AS : It just popped into my head as I was writing the song "The Wreckage of my Flesh" and it kept leaping out at me to use it. It's slightly misleading of course because, although there are indeed songs of darkness on the record, there are no words of light.
SoT : That answers another one of my questions I was going to ask in what sense you would you say there are "Words of Light" in these songs. The pervading mood on the record seems to be darkness.
AS : I could really have put a little more effort into finding a more suitable title that would accurately portray the content but "Songs of Darkness, Words of Light" just sounded great.
SoT : It does sound great the two ideas have a nice contrast. Similar question, but in reference to a previous album - what did the title "34.788%" mean?
AS : Our old guitarist Calvin, now our tour manager, came up with it. He had this dream where man had a limited amount of time left on Earth and so far we had used up 34.788% of it. He did smoke a lot of shit back then!
SoT : What guitars and setups do you play, and what effects systems do you use?
AS : I'm not sure but I'll tell you what I do know. Both guitarists use the same gear and they are Pod Pro's through Marshall cabs. And probably some other guff to no doubt. Check our web site for more info.

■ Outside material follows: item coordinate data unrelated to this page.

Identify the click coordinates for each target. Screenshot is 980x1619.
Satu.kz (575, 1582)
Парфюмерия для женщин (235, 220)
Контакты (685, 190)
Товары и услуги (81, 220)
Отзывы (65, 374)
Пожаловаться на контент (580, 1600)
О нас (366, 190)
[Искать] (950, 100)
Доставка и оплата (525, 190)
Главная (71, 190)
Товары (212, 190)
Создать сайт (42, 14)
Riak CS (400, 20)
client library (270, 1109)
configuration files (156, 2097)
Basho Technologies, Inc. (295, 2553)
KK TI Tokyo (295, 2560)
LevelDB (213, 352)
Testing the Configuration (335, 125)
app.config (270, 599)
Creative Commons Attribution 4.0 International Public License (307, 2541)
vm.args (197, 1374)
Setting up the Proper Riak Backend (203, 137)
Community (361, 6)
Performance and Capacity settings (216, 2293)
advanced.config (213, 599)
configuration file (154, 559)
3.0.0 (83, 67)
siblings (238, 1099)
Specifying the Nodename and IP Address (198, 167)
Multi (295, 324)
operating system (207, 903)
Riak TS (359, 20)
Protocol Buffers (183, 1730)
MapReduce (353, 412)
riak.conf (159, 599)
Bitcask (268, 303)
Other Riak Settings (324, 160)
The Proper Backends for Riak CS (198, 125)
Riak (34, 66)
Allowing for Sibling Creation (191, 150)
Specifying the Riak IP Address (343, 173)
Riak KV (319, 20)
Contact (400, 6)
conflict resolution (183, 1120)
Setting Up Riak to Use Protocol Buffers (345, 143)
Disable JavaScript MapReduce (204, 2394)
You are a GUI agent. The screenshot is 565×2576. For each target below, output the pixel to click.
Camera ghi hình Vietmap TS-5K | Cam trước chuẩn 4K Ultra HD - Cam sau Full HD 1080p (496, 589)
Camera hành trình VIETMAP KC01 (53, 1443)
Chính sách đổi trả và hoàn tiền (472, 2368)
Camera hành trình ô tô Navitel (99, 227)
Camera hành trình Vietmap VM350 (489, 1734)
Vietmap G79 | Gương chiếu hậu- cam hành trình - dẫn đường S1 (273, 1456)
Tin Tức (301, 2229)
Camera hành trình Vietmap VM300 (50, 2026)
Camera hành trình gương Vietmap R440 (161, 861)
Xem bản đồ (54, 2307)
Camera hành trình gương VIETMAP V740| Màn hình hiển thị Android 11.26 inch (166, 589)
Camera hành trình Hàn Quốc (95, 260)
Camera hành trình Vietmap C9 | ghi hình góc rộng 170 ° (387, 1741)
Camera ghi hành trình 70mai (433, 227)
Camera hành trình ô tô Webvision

SoT : You mentioned earlier that you've been with the Peaceville label for a long time a kind of label loyalty one doesn't always find these days. What do they do for you that other labels don't?
AS : Listen. We have a great relationship with them because they are so laid back and easy going. Mega sales don't drive them, but good music does. And they have beaten any other offer from other interested parties.
SoT : That's cool! I know of some bands that hop from label to label almost with every release. The European metal scene is quite different than the North American metal scene. How would you describe the differences, and how do they affect you?
AS : I'm not sure because I take little notice. Not a lot affects us because we very much like to do our own thing and if you keep your eyes on the scene too much you will begin to be influenced by it and we don't want that.
SoT : When playing live - what are the major difference between the European fans and the US fans?
AS : We have only played a handful of shows in the US but the fans were as nutty there as they are over here. I asked our guitarist Andy this question and he says there is no difference as far as he can tell.
SoT : Talking of touring who has been the best band to tour with?
AS : Iron Maiden I think. We did six weeks with them all over Europe and even got to play with them on their soccer team against Italy, Scotland and Sweden. We ate and drank with them and they treated us very well. We toured the States with Ronnie James Dio too and that was a blast. Great guy and fab country. Hope we can return soon.
SoT : What have been some of your funniest or strangest tour experiences?
AS : I once shat myself on stage! I was not feeling too good and as soon as I yelled the first note, I followed through. Not good. We had several road accidents on the Turn Loose... tour and thought we were going to die at one point. That's not good either. Seeing all the great, historic cities of Europe though has been excellent. Superb foods and wines, great beers and folk, masses of culture and beauty. Everyone should come to Europe before they die.
SoT : In conclusion, Aaron, what's next for MDB in terms of albums?
AS : We have one more LP to do on the current deal and will have a look at the situation then. We'll probably re-sign and carry on though because it's great. I have no idea when the next LP will even begin to take shape or what it will sound like but I suppose late 2005 might be a good release time.
SoT : And do you have any planned tours?
AS : Not tours as such but certainly a few live shows. Mainly European festivals with a few headliners thrown in for good measure. We are trying to get to the States but there always seem to be a lot of red-tape. We'll keep at it though and maybe turn up there near the end of this year.
SoT : Aaron, thanks very much for taking the time to talk to us! The new album is great, and we hope it helps accelerates your penetration into the American market. Take care!
AS : Thank you very much. I look forward to playing over there again soon. Cheers!